Go through the entries below and collect each line with the string "panel" in it.

== Segment start ==

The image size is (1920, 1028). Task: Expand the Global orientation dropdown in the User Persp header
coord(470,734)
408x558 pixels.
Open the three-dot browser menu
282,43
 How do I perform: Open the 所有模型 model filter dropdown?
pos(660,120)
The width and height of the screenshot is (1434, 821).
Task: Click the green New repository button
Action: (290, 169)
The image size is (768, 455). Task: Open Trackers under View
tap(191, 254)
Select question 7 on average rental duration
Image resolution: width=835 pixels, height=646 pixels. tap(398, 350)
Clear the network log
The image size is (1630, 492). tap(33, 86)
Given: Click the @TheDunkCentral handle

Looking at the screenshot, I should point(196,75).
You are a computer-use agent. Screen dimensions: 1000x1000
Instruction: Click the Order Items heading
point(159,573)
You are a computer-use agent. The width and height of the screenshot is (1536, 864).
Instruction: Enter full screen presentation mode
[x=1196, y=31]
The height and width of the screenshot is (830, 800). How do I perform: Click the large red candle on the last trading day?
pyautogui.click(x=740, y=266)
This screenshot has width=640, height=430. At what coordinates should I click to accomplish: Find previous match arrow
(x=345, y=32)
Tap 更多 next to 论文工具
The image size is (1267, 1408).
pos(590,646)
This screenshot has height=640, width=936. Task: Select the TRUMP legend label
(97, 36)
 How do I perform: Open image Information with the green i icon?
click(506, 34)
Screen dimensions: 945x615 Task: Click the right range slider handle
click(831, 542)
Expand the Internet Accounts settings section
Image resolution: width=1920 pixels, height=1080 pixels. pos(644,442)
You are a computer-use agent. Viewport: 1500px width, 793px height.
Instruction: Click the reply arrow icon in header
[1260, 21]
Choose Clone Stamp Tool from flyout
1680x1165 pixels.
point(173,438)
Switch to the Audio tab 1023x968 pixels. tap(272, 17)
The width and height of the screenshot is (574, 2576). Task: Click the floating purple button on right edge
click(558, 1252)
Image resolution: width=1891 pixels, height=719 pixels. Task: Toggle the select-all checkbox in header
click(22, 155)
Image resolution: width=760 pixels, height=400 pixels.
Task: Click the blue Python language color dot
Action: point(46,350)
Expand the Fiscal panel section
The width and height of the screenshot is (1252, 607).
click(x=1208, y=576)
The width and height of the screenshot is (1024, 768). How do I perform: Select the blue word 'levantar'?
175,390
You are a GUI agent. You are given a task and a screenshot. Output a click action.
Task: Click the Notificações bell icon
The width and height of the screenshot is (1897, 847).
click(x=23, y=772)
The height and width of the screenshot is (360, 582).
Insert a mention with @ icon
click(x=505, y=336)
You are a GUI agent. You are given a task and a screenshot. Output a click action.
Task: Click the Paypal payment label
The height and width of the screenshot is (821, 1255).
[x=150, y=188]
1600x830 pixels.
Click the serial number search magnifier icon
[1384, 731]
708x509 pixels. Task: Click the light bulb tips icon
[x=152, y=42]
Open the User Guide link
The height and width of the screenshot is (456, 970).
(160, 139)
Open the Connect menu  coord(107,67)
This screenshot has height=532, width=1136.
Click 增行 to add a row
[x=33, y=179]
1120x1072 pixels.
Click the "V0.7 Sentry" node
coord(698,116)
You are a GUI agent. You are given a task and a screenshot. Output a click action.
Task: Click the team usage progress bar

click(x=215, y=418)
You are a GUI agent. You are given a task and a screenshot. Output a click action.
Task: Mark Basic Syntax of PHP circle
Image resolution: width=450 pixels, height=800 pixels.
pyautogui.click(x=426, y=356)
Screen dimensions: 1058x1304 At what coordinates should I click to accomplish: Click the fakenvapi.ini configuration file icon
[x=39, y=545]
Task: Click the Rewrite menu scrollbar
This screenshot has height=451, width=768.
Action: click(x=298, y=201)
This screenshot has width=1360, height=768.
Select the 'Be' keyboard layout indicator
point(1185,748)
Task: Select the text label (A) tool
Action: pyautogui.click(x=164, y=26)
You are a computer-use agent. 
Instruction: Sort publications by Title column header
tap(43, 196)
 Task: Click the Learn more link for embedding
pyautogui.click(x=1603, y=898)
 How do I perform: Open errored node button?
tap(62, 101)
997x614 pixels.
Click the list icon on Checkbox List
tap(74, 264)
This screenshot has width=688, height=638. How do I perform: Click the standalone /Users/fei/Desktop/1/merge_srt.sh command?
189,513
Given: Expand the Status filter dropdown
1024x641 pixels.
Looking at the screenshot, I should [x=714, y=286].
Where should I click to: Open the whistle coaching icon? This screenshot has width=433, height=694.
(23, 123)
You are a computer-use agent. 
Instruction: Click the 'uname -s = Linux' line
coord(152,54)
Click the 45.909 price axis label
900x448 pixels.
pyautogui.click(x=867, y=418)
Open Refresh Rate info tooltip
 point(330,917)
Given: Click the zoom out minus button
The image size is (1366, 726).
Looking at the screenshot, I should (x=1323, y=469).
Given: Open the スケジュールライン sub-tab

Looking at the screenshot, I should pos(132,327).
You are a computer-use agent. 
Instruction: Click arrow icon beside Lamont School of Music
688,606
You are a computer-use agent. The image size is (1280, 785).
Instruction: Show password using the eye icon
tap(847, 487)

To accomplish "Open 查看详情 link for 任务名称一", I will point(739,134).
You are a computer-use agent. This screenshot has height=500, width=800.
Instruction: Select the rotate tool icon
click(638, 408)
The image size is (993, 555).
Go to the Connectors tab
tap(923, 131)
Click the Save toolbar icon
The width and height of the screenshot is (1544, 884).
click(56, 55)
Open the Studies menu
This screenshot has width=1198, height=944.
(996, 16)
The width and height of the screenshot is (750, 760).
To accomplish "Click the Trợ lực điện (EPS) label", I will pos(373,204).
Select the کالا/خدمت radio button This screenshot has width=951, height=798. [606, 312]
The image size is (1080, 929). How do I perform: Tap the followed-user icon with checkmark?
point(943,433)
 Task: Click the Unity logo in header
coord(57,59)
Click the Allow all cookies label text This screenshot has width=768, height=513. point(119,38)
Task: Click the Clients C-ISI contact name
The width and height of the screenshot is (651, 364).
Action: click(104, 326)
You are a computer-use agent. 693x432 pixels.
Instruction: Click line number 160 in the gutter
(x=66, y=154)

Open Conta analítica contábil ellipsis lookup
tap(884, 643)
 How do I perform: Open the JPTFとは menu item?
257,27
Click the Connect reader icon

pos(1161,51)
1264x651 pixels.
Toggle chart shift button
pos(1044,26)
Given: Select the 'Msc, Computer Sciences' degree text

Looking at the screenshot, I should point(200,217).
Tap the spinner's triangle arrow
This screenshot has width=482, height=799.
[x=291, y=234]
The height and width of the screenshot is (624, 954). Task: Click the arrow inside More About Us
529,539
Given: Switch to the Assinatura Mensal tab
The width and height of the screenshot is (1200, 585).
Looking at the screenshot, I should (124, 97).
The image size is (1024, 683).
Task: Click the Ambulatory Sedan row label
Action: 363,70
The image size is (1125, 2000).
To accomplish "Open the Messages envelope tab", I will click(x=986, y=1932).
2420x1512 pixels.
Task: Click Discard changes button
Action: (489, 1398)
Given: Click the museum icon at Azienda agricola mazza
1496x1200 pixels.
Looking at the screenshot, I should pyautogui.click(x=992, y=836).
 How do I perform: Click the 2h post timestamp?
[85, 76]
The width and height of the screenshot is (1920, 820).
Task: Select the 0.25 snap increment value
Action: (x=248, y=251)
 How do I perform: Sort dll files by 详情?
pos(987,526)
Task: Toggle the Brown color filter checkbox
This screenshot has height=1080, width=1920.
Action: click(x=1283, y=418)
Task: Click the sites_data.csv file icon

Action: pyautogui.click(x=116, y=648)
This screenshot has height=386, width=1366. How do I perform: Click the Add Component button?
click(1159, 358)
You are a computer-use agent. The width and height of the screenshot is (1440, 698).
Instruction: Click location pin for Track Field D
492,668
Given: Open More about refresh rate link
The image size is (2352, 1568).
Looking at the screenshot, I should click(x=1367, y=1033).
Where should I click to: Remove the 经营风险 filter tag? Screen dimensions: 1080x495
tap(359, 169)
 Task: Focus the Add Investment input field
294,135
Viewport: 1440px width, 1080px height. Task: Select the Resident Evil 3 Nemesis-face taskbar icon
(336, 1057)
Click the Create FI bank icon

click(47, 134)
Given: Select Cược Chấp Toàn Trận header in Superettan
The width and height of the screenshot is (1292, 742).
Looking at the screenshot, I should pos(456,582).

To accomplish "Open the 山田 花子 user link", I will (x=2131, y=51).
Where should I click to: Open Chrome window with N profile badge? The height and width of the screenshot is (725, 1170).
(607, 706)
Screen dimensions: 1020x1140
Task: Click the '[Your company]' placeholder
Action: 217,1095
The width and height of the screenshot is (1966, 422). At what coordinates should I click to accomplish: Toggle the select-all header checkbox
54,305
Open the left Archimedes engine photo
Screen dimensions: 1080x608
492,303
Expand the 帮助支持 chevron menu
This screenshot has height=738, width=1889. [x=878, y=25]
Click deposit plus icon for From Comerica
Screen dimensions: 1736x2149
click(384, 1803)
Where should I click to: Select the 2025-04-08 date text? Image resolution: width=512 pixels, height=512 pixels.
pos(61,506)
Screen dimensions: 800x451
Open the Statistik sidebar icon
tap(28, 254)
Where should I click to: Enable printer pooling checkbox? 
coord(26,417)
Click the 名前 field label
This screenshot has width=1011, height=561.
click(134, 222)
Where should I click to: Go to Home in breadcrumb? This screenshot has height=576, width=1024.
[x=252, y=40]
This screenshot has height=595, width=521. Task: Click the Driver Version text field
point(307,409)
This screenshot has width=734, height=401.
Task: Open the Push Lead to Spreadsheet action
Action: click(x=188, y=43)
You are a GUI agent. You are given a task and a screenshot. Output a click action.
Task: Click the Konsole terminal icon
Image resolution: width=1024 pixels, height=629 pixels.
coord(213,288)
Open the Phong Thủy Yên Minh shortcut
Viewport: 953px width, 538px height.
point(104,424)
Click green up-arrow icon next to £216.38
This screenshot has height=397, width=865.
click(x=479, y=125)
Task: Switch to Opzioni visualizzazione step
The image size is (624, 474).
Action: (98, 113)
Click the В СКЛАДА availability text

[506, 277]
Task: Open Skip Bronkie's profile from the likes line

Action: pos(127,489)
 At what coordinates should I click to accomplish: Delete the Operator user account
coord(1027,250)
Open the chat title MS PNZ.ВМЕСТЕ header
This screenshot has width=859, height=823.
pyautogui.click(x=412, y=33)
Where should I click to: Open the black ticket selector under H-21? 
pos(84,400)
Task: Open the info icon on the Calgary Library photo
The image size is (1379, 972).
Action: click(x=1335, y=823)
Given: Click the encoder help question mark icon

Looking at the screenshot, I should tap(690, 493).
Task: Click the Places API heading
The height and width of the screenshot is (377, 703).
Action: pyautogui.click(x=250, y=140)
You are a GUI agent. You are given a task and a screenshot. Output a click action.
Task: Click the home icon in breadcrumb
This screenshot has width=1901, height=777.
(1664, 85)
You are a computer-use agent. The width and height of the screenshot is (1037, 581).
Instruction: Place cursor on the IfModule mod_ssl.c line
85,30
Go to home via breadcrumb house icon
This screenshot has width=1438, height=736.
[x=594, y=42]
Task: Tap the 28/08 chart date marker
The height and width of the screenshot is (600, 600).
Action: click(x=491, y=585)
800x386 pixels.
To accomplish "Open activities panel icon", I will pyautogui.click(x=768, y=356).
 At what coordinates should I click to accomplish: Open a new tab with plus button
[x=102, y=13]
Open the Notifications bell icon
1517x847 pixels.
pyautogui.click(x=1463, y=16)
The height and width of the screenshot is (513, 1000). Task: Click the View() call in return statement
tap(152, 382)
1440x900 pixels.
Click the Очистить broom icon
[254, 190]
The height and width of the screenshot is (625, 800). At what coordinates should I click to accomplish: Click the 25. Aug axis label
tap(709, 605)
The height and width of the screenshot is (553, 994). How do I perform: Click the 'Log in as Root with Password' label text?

== Segment end ==

* **Final answer**:
Expand the Fiscal panel section
To accomplish "Open activities panel icon", I will pyautogui.click(x=768, y=356).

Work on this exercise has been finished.